But it seems to me that Socialism stands with Prohibition to this extent: Long before either of them has made sufficient converts to put their party in power, their principles will have been incorporated by other parties which do not confine themselves to these specific contentions.
Weber, Gustavus Adolphus.(Economist.)
The ideal of Socialism, as I understand it, is a condition of society in which each individual will render his share of service in the production and distribution of wealth, and in which each will receive his proportionate share for consumption. I do not dispute the desirability of such a condition. I take issue with the Socialists in their contention that this condition can be brought about, or that a material advance toward such a condition can be accomplished, by legislation.
Society must advance by gradual evolution, as it has done since its beginning, and I believe that this ideal condition is still many generations, perhaps centuries, distant. The only way to strive for its realization is for each generation to do its part in promoting a spirit of temperance, co-operation, fairness and intellectuality. Society will then gradually realizethe waste, unfairness and barbarism of industrial competition, of inheritance and of unequal distribution and consumption. While man is thus slowly becoming civilized, he will naturally devise from time to time, such laws and such forms of government as will fit each stage of his development.
Strobell, George H.
I work and vote for Socialism. Every age has its special problems, its special tyranny to combat, its own liberty and independence to preserve, to hand down to its descendants. The machine has destroyed hand labor and association in labor is inevitable. The machine, too large and complex to be owned by individuals, has made necessary combinations of owners. Combinations of owners destroyed competition, and, through resultant economy and increase of production and profit, became rich and powerful corporations. These corporations control the means of life of over nine-tenths of the people. The owners no longer are the administrators of their property. They hire the necessary business abilities to run the business machine, but they insistently demand higher dividends and profits. These demands cause the virtual slavery of the workers, and millions work today long hours at a speed and productive capacity never before known in the world, and get so little for it that they are hungry all the time, live in squalor and dress poorly. More and better machinery being constantly invented, turns loose on the labor market a host of unemployed to compete with their fellow workers for work. We are not the freeman our fathers were.

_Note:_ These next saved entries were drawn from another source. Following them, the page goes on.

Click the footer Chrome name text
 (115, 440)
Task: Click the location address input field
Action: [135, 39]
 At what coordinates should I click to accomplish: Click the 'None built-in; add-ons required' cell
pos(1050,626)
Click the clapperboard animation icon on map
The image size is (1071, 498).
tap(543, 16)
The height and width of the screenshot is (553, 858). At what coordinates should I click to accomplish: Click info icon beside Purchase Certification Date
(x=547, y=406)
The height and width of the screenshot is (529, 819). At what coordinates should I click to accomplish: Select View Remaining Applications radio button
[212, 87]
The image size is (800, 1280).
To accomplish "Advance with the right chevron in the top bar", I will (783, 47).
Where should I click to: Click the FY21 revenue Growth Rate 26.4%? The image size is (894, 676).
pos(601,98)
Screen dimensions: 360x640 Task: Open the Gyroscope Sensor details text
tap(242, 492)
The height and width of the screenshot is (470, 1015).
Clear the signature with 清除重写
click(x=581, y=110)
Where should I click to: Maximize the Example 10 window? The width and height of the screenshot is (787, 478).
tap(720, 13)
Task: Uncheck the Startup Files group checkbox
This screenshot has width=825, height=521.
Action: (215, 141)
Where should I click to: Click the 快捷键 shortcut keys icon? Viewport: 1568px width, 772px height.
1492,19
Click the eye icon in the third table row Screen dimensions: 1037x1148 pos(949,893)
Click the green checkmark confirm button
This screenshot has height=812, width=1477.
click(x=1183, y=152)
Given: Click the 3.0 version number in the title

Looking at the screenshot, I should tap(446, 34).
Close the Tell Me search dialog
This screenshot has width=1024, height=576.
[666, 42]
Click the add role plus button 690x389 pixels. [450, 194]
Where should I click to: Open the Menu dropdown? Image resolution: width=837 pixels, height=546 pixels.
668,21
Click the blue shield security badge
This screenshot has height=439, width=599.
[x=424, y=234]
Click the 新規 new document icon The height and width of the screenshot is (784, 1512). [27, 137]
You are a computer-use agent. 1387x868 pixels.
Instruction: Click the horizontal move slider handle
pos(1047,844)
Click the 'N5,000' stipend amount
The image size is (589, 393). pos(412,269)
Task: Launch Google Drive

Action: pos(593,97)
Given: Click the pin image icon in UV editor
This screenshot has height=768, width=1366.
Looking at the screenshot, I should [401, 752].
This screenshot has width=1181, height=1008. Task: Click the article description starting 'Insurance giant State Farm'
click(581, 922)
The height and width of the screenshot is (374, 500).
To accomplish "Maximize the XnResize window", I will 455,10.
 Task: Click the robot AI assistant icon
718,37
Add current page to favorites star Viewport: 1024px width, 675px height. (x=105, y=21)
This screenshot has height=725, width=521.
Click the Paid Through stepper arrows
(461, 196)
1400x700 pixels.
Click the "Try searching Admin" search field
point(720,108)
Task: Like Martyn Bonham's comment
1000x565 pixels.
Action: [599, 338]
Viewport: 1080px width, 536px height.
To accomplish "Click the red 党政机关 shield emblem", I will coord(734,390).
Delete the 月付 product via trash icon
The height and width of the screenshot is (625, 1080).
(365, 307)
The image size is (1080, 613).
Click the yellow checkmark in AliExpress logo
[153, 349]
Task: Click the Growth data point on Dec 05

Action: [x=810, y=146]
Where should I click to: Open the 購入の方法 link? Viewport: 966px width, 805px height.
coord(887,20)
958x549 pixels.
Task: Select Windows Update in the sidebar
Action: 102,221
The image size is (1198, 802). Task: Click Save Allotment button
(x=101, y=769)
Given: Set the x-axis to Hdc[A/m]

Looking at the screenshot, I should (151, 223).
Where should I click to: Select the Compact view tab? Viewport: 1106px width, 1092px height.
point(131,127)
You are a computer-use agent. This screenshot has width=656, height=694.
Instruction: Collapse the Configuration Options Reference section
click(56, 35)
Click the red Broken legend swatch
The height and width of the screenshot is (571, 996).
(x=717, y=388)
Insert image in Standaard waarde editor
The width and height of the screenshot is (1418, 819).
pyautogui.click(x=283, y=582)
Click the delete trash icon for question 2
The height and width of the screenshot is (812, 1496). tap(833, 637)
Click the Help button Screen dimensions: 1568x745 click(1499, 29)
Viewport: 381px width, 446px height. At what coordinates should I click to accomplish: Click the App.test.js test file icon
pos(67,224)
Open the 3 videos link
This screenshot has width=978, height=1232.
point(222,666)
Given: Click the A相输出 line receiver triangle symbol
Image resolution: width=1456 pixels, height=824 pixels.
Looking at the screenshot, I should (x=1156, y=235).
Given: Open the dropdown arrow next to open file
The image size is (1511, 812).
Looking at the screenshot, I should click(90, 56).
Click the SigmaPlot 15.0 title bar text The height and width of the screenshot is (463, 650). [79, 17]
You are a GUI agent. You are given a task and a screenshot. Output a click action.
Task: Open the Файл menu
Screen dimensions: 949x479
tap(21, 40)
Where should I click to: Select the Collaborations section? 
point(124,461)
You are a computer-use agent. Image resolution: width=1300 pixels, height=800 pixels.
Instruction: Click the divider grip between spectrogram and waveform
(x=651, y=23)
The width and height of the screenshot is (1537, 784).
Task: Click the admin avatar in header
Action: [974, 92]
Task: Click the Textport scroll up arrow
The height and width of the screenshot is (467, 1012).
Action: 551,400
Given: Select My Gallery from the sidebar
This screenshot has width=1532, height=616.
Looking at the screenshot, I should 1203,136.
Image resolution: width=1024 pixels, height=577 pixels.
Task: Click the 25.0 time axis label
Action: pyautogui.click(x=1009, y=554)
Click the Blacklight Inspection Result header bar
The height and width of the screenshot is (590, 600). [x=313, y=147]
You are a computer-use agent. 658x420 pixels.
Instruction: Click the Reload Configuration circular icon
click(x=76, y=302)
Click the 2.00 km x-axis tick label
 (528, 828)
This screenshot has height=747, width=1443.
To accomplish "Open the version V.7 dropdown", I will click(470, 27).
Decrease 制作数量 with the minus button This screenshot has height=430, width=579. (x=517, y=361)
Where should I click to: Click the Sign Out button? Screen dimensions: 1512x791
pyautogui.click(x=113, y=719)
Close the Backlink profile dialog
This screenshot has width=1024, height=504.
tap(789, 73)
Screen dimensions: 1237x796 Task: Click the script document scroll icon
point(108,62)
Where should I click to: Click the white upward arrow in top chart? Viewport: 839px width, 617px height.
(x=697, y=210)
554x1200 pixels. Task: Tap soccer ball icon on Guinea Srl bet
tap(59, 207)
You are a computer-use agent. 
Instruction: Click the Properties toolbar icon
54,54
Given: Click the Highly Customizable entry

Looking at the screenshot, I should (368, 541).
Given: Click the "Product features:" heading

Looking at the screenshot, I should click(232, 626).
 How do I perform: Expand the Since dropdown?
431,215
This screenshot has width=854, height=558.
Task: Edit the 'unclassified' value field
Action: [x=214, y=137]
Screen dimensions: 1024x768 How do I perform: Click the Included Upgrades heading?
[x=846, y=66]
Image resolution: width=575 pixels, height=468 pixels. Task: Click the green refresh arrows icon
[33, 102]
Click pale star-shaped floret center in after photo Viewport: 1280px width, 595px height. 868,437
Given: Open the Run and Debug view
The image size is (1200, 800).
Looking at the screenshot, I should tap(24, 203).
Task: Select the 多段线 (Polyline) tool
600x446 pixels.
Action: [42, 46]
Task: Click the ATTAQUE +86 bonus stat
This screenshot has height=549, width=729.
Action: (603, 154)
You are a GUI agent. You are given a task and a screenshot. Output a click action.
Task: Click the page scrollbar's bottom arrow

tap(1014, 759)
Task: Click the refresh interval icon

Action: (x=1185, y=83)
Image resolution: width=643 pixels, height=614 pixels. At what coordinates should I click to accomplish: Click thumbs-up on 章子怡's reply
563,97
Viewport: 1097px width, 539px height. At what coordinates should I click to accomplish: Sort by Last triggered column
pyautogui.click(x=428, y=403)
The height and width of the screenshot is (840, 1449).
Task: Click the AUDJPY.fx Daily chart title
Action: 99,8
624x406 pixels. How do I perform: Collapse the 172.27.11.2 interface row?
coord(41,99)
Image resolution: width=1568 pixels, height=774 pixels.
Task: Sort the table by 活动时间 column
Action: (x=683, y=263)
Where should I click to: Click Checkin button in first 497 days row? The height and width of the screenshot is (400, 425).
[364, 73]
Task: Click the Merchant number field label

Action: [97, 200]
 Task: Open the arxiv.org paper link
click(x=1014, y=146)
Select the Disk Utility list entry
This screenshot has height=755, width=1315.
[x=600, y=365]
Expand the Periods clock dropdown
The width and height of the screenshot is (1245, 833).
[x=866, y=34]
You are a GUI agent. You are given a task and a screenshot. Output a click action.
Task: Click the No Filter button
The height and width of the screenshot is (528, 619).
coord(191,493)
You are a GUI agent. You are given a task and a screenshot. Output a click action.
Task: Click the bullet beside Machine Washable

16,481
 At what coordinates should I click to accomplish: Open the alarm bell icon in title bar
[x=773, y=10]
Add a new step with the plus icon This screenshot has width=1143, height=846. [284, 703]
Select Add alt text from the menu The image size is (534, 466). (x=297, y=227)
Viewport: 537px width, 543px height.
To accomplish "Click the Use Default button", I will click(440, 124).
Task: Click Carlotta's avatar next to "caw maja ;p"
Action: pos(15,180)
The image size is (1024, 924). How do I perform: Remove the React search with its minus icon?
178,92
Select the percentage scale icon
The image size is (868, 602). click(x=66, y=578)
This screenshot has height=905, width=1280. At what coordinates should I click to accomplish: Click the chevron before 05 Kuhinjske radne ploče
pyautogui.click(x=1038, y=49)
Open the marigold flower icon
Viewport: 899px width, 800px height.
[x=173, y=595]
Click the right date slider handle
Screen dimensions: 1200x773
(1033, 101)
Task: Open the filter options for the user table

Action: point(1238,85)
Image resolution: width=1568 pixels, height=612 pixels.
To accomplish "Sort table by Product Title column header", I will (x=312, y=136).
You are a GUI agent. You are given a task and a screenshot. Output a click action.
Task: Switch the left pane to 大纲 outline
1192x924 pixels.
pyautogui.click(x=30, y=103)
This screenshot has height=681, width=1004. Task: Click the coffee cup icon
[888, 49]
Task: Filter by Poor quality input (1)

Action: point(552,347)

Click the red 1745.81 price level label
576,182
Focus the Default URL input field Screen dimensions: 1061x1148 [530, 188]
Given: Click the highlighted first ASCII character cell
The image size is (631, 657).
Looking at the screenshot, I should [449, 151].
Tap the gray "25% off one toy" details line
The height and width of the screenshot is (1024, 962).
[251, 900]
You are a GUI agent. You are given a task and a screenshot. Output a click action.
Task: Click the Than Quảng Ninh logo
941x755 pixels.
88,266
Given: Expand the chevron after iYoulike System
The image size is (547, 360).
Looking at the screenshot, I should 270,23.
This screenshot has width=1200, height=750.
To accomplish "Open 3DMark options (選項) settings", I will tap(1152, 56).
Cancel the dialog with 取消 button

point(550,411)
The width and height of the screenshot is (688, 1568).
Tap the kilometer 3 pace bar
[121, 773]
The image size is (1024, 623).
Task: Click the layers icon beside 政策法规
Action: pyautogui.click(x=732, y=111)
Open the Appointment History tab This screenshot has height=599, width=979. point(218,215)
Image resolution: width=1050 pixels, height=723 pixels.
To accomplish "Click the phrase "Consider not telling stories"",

Fortunes so vast as to stagger the imagination for a few; dire, ever-increasing poverty for the masses is now and will be increasingly the result of this development unless—
Unless we look at it in the sane way, as a development toward a new order, where the people will, in their collective capacity, own and operate and democratically manage all industry. That will be Socialism. There is no other way of escape in sight. Socialism is not, however, inevitably the outcome. There must be conscious action by the people to turn this evolution away from its present tendency. To continueas we are is to invite the destruction of our civilization. Therefore I work and vote for Socialism. It is a step forward in the progress of the race and a promise of the fulfillment of the prayer, "Thy Kingdom come, on earth as it is in Heaven."
Kalley, Ella Hartwig.(Lecturer.)
I have long felt the need of a more humane form of government, a system of justice regulating international commercial relations, insuring peace and education for the older as well as the younger persons.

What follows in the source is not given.